PROBLEM DESCRIPTION: With the line containing "Identify the click" as the first line and the last line of the records as the final one, reproduce that range exactly.

PROVIDED MATERIAL:
--------------------
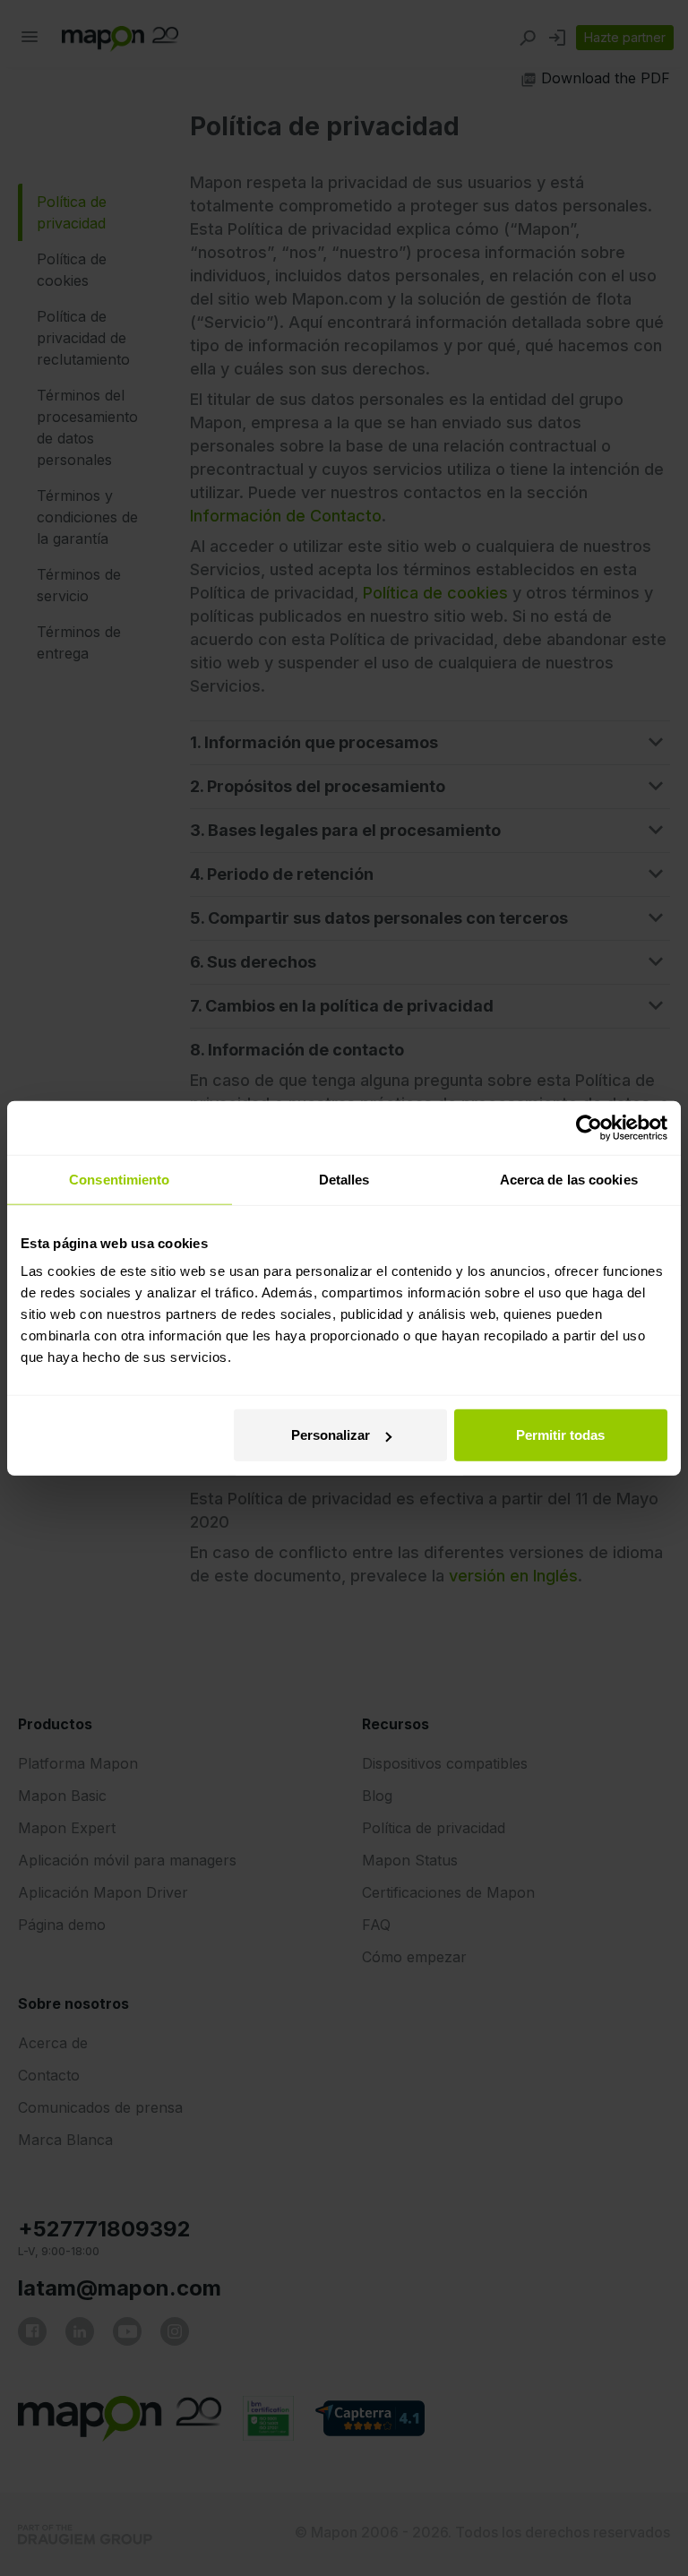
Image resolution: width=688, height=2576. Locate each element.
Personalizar (330, 1435)
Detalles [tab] (344, 1178)
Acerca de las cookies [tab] (569, 1178)
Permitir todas (560, 1435)
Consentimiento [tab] (119, 1178)
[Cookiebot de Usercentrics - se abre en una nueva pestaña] (589, 1127)
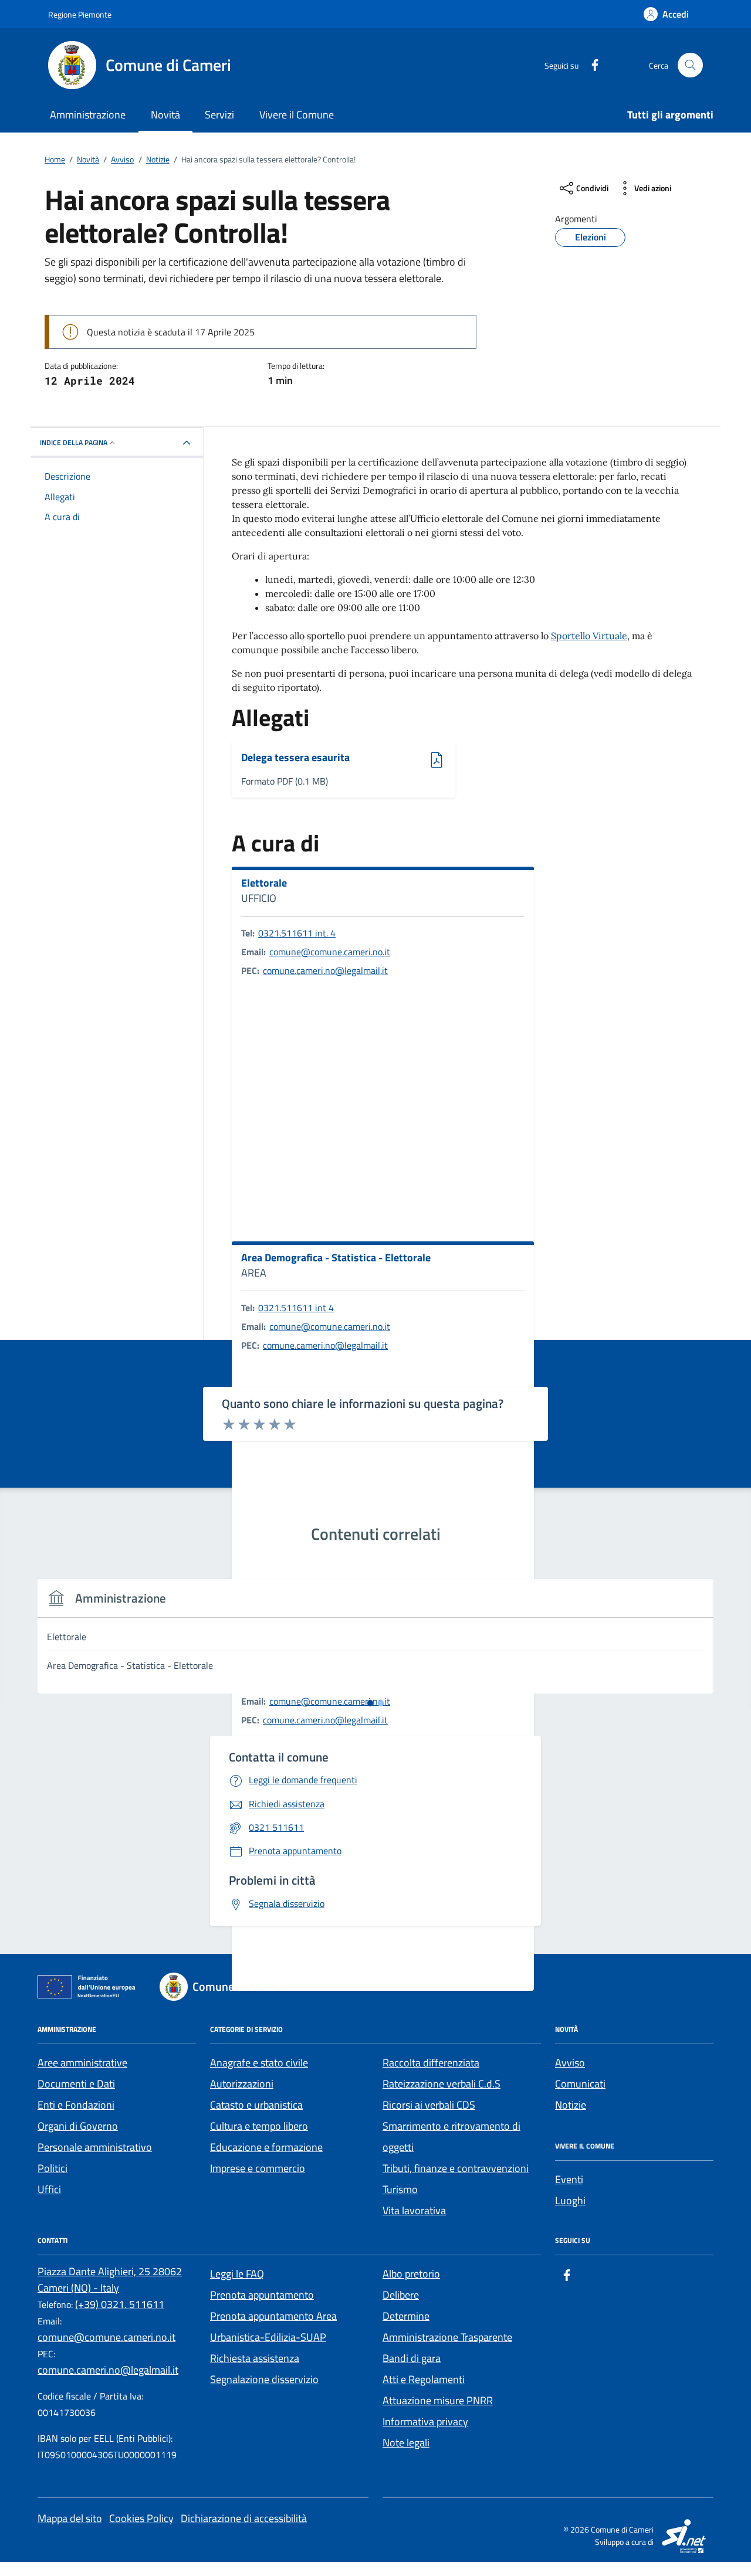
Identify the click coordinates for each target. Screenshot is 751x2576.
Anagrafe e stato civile (259, 2063)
--------------------
RESPONSE AREA:
Identify the click coordinates for each target. Screenshot is 751x2576.
Anagrafe e stato civile (259, 2063)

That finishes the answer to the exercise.